● **The task**:
Print exactly the lines that run from the one containing "Where should I" to the final line of the data, both included, and print none of the pictures.

_ _ _ _

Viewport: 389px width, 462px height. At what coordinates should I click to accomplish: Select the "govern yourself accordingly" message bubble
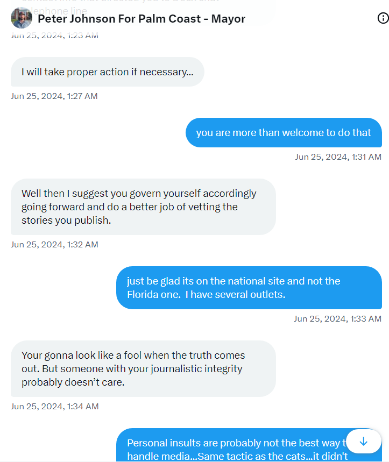click(x=143, y=207)

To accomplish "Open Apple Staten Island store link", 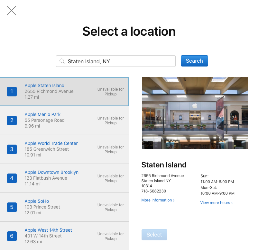I will point(44,85).
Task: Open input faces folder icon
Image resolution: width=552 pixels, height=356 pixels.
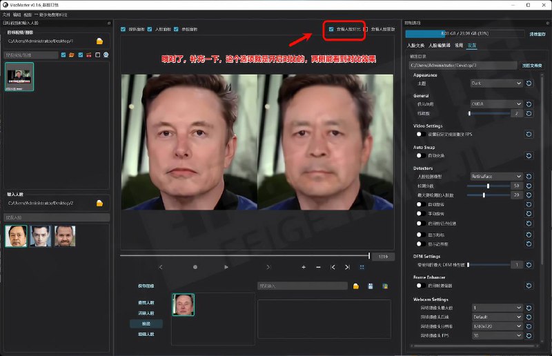Action: pyautogui.click(x=99, y=204)
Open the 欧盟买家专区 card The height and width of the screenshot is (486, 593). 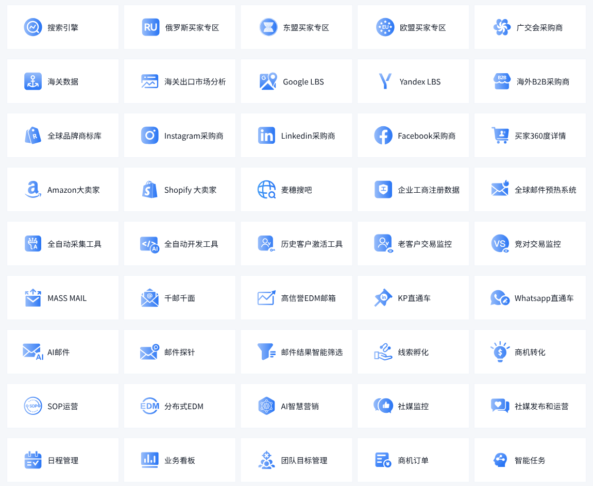[413, 27]
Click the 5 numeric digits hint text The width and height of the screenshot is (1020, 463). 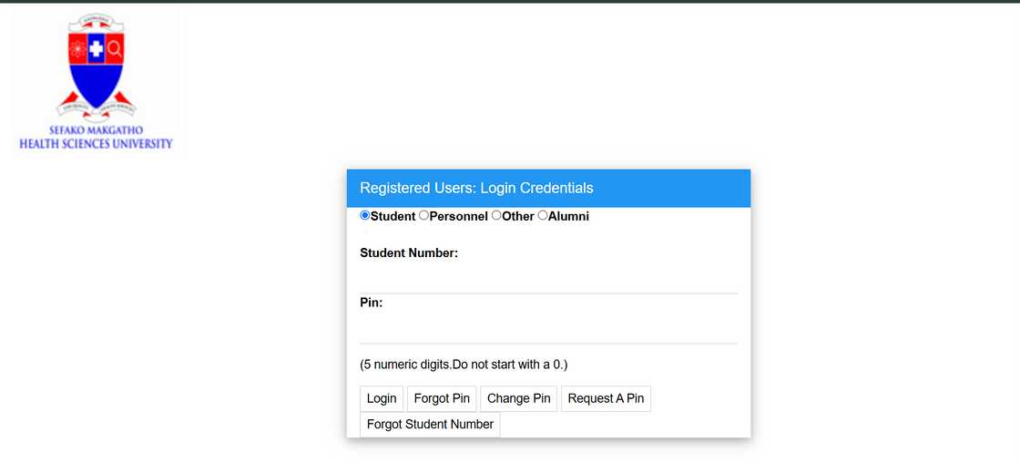point(464,365)
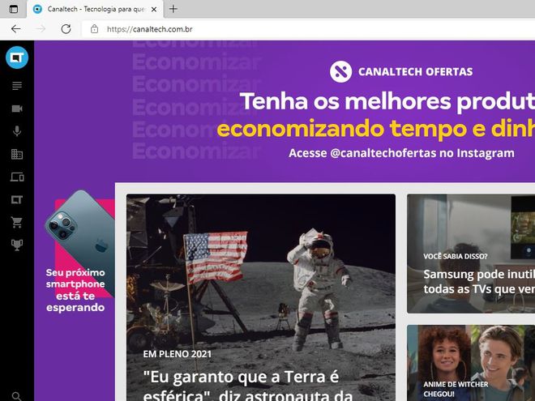535x401 pixels.
Task: Open the companies building sidebar icon
Action: [17, 154]
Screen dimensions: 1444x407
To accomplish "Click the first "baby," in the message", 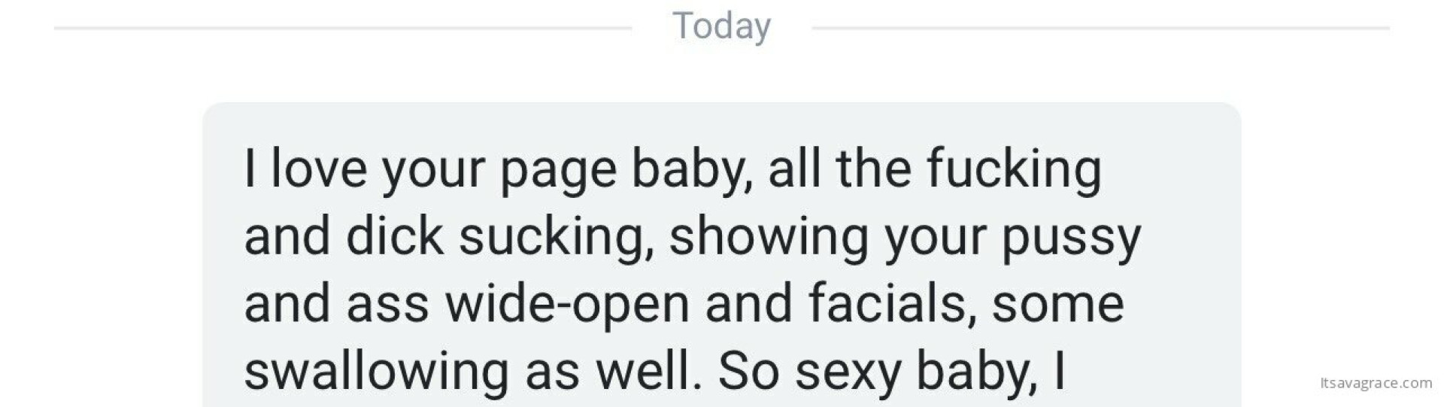I will 692,170.
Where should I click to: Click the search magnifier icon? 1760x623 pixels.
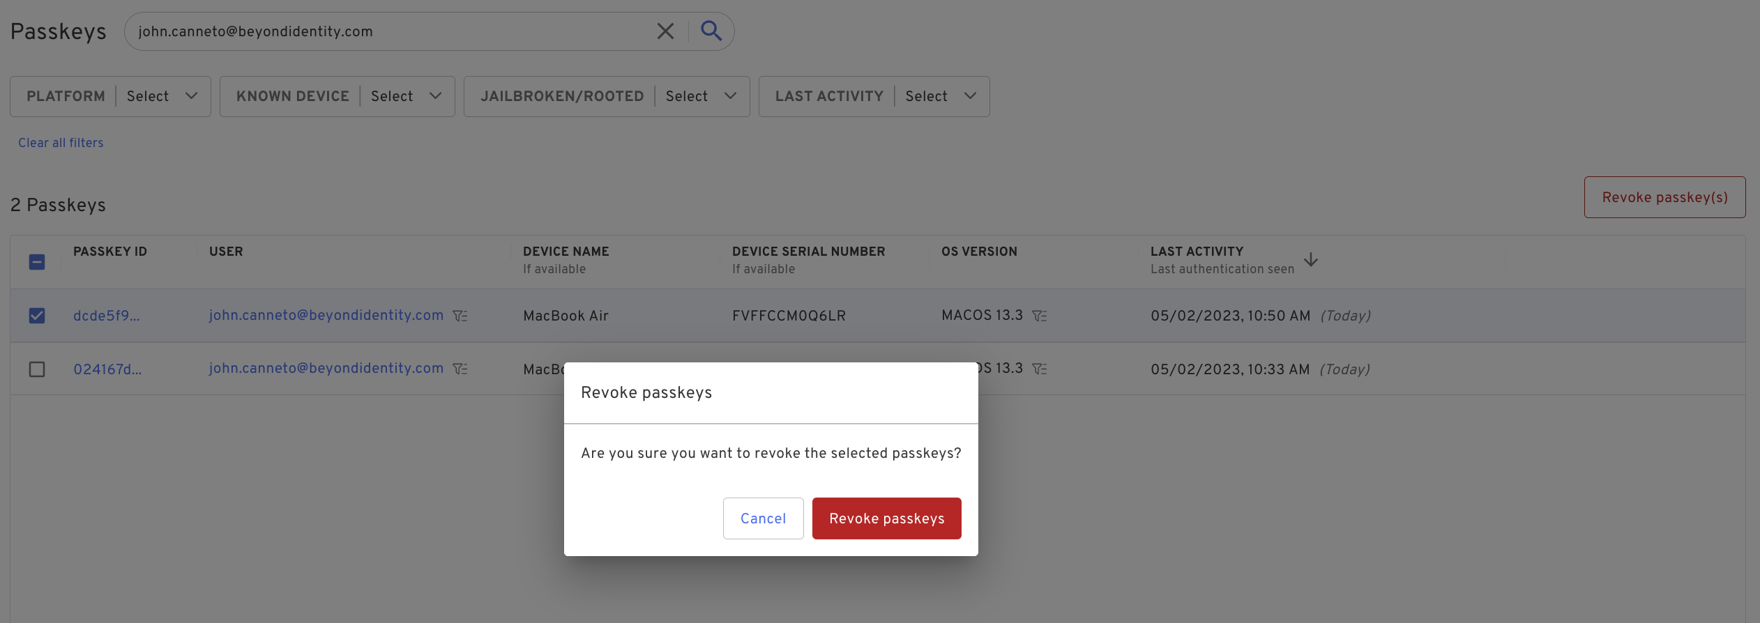[711, 31]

_ _ _ _

● **Result of this task**:
Where should I click to: Click the search magnifier icon? 1760x623 pixels.
[711, 31]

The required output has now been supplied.